- **Task description**:
Give the rows below as a numbered list, with the blank lines left out.

[Begin Data rows]

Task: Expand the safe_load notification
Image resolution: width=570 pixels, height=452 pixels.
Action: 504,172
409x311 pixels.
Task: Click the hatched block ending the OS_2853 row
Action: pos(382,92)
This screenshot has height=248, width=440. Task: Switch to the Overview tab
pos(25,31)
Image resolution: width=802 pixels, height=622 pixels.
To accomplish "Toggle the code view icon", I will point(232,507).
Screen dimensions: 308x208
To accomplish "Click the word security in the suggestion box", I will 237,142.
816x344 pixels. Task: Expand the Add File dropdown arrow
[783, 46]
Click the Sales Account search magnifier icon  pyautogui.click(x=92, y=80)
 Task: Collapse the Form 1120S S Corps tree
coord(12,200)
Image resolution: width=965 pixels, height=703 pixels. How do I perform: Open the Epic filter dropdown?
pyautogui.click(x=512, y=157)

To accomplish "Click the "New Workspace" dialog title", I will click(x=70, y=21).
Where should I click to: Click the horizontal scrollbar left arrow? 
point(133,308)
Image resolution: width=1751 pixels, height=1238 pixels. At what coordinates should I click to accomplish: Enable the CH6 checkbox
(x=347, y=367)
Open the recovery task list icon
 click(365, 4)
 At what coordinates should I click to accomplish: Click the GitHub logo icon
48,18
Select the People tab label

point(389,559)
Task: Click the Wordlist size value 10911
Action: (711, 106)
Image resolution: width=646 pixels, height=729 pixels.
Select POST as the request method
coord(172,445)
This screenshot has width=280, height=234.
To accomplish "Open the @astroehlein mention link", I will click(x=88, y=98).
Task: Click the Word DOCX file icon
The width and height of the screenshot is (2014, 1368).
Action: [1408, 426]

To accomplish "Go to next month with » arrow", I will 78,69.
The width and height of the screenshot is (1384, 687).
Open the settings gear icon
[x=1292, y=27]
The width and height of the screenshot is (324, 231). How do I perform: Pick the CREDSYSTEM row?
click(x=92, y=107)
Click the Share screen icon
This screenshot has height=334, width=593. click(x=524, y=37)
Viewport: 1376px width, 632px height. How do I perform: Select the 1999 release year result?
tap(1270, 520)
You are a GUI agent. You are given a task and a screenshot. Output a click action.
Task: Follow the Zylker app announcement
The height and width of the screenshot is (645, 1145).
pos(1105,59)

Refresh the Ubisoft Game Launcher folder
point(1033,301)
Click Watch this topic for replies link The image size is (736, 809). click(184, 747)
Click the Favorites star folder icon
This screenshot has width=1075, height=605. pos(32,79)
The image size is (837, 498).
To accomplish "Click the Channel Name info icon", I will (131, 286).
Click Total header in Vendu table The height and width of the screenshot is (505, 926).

[End Data rows]

- **Solution to this problem**:
1. Task: Expand the safe_load notification
2. Image resolution: width=570 pixels, height=452 pixels.
3. Action: 504,172
4. 409x311 pixels.
5. Task: Click the hatched block ending the OS_2853 row
6. Action: pos(382,92)
7. This screenshot has height=248, width=440. Task: Switch to the Overview tab
8. pos(25,31)
9. Image resolution: width=802 pixels, height=622 pixels.
10. To accomplish "Toggle the code view icon", I will point(232,507).
11. Screen dimensions: 308x208
12. To accomplish "Click the word security in the suggestion box", I will 237,142.
13. 816x344 pixels. Task: Expand the Add File dropdown arrow
14. [783, 46]
15. Click the Sales Account search magnifier icon  pyautogui.click(x=92, y=80)
16.  Task: Collapse the Form 1120S S Corps tree
17. coord(12,200)
18. Image resolution: width=965 pixels, height=703 pixels. How do I perform: Open the Epic filter dropdown?
19. pyautogui.click(x=512, y=157)
20. To accomplish "Click the "New Workspace" dialog title", I will click(x=70, y=21).
21. Where should I click to: Click the horizontal scrollbar left arrow? 
22. point(133,308)
23. Image resolution: width=1751 pixels, height=1238 pixels. At what coordinates should I click to accomplish: Enable the CH6 checkbox
24. (x=347, y=367)
25. Open the recovery task list icon
26.  click(365, 4)
27.  At what coordinates should I click to accomplish: Click the GitHub logo icon
28. 48,18
29. Select the People tab label
30. point(389,559)
31. Task: Click the Wordlist size value 10911
32. Action: (711, 106)
33. Image resolution: width=646 pixels, height=729 pixels.
34. Select POST as the request method
35. coord(172,445)
36. This screenshot has width=280, height=234.
37. To accomplish "Open the @astroehlein mention link", I will click(x=88, y=98).
38. Task: Click the Word DOCX file icon
39. The width and height of the screenshot is (2014, 1368).
40. Action: [1408, 426]
41. To accomplish "Go to next month with » arrow", I will 78,69.
42. The width and height of the screenshot is (1384, 687).
43. Open the settings gear icon
44. [x=1292, y=27]
45. The width and height of the screenshot is (324, 231). How do I perform: Pick the CREDSYSTEM row?
46. click(x=92, y=107)
47. Click the Share screen icon
48. This screenshot has height=334, width=593. click(x=524, y=37)
49. Viewport: 1376px width, 632px height. How do I perform: Select the 1999 release year result?
50. tap(1270, 520)
51. You are a GUI agent. You are given a task and a screenshot. Output a click action.
52. Task: Follow the Zylker app announcement
53. The height and width of the screenshot is (645, 1145).
54. pos(1105,59)
55. Refresh the Ubisoft Game Launcher folder
56. point(1033,301)
57. Click Watch this topic for replies link The image size is (736, 809). click(184, 747)
58. Click the Favorites star folder icon
59. This screenshot has width=1075, height=605. pos(32,79)
60. The image size is (837, 498).
61. To accomplish "Click the Channel Name info icon", I will (131, 286).
62. Click Total header in Vendu table The height and width of the screenshot is (505, 926).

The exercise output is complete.